Now, who’s E. Howard Hunt?
Everette Howard Hunt, Jr. (October 9, 1918 - January 23, 2007) was an American author and spy. He worked for the Central Intelligence Agency (CIA) and later the White House under President Richard Nixon. Hunt, with G. Gordon Liddy and others, was one of the White House’s “plumbers” — a secret team of operatives charged with fixing “leaks.” Information disclosures had proved an embarrassment to the Nixon administration when defense analyst Daniel Ellsberg sent a series of documents, which came to be known as the Pentagon Papers, to The New York Times.
Hunt, along with Liddy, engineered the first Watergate burglary. In the ensuing Watergate Scandal, Hunt was convicted of burglary, conspiracy, and wiretapping, eventually serving 33 months in prison. In 2007 his son released audio tape of Hunt naming President Lyndon B. Johnson and others as the orchestrators of the John F. Kennedy assassination.
May 8, 2008 at 4:34 am
The most essential things happen while and perhaps because they are improbable. Think about it (and, reading your logs, I assume that you have done that before): how probable was the fact that you were born? So many ancestors with several choices who to mate with (at least that’s what I hope for you), so many different striving spemcells with each conception along the long, long ancestory line…
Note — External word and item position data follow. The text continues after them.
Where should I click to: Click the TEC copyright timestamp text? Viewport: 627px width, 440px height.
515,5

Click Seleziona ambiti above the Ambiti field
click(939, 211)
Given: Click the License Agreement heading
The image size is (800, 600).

The chance that you exist is extremely close to zero.
That is why, for instance, I believe most of the people who complain about having been abducted by aliens. It seems so improbable that it must be true.
May 8, 2008 at 4:48 pm
that is a backwards argument, akin to being dealt a hand in poker and saying, “holy shit, the odds are 1/52*51*50*49*48 that i would be dealt this hand!” actually i’m not sure if you intended it that way or not, like that’s how most people think.
May 8, 2008 at 5:15 pm
I believe you meant to say “dealt this hand in this order!”
And Hope, LBJ? Yeah that makes sense. I bet he killed Kennedy to implement his Civil Rights and Great Society agenda. Those two things don’t conflict or anything. “I need to kill him so I can set up the National Endowment for the Arts”. LBJ and JFK stood for a lot of the same things, he continued a lot of JFKs policies. He might have been a dominating guy, but him giving the word on JFK just doesn’t make sense.
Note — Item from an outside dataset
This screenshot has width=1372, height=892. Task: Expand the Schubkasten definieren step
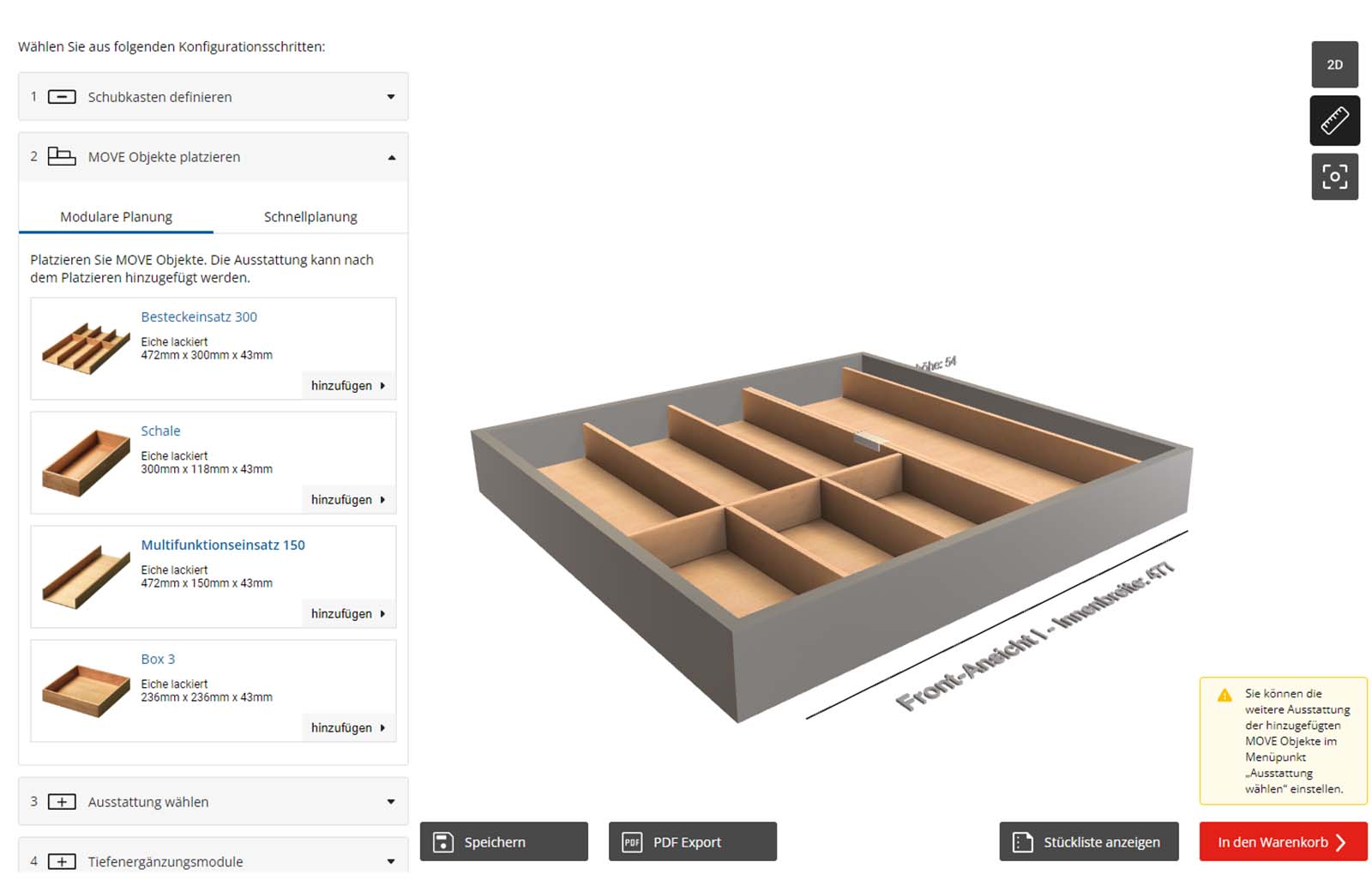393,97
And this guy who fingered him named LBJ, but he worked under Nixon? I’m not sure if you know this, but LBJ/JFK and Nixon were ideological enemies, it’s 1000X more likely that Nixon gave the word. Nixon was probably paranoid enough to go out and frame LBJ for that matter, he just ran out of time.
May 9, 2008 at 4:00 am
[...] The triumph of Christina Aguilera over Britney Spears… Source: Randomness: Enemy of Humans [...]
May 9, 2008 at 5:12 am
people, for whatever reason, can’t accept that a low-probability event is the explanation for something HUGE. They’d rather come up with some storybook explanation that makes it seem like the event was, in fact, predictable.
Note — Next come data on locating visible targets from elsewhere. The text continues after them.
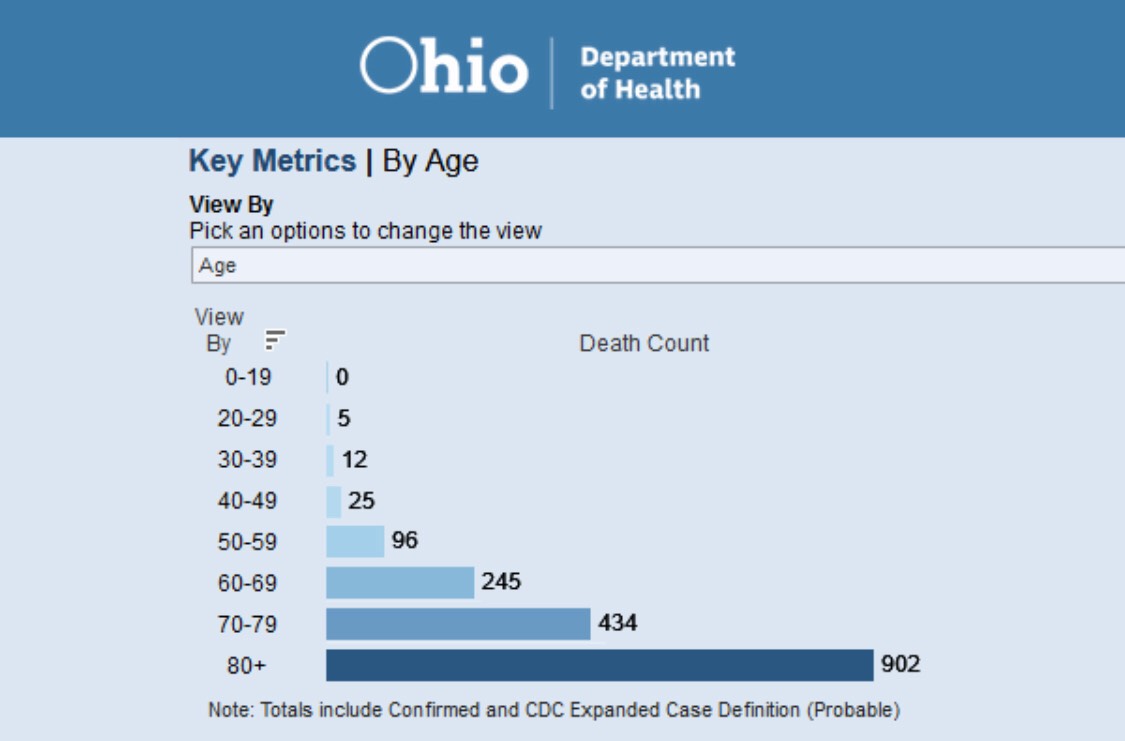Viewport: 1125px width, 741px height.
Task: Click the View By axis header
Action: click(x=219, y=330)
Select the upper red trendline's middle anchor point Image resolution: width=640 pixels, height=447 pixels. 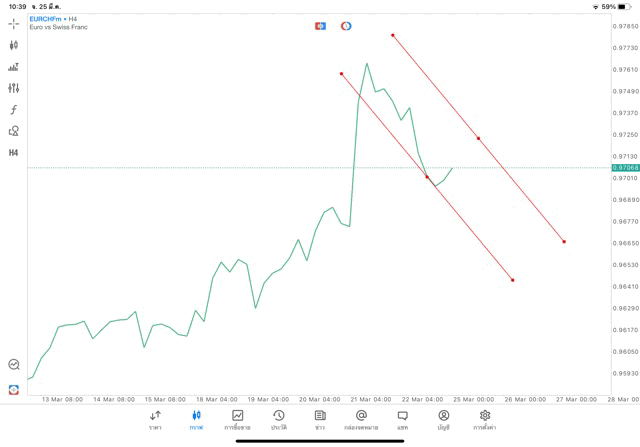(478, 138)
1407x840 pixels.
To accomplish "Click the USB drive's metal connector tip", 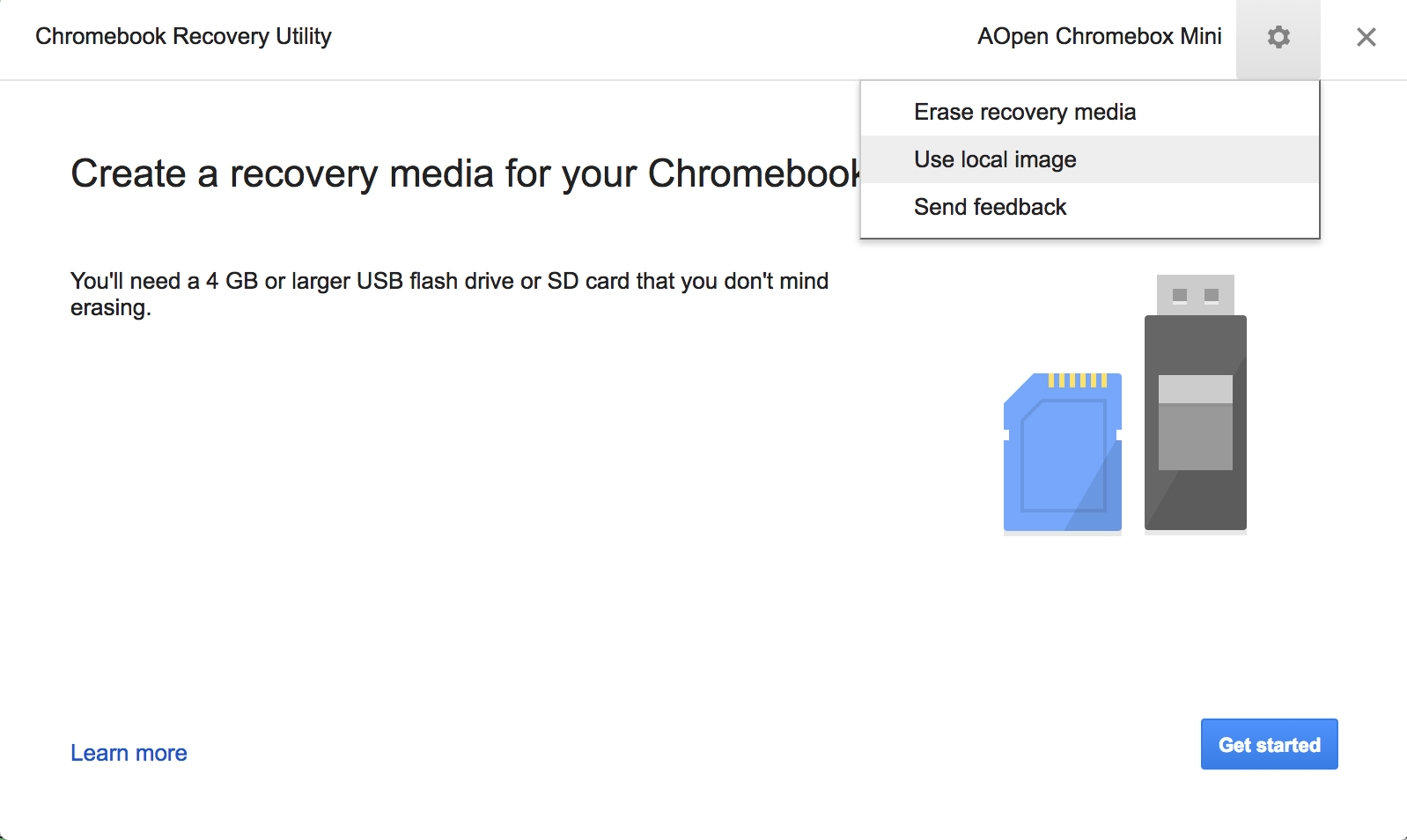I will pos(1195,295).
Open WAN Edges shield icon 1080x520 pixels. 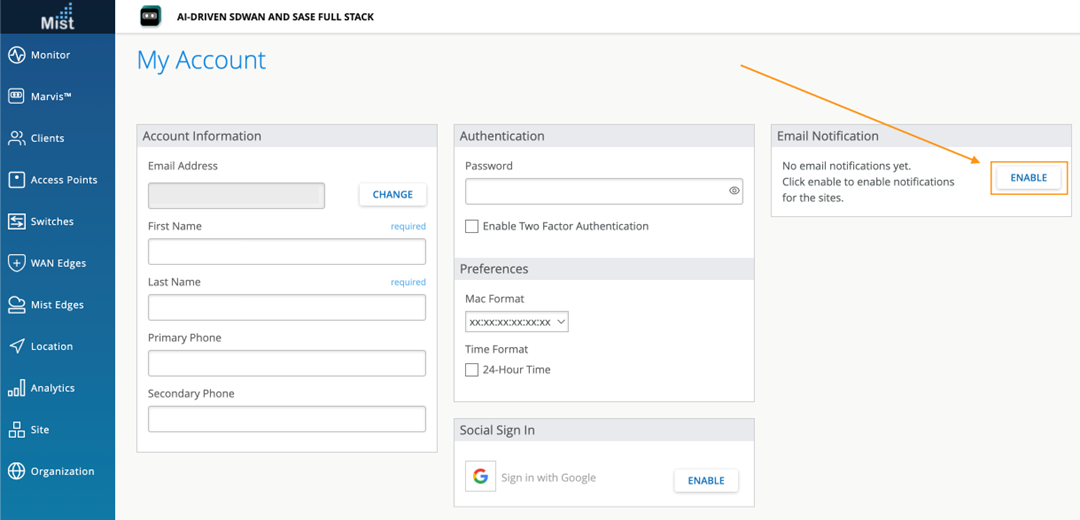16,263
voila, the science of economics in a nutshell.
i do believe that economics is the only ’science’ in which one can win a Nobel by designing models that successfully ‘predict’ past events.
May 9, 2008 at 10:47 am
but him giving the word on JFK just doesn’t make sense.
Isn’t that the point you raised? Because it seems like such a low probability of LBJ doing it, people don’t suspect it. But that doesn’t necessarily mean it’s not true. Look at the photo of Albert Thomas winking at LBJ after the assassination.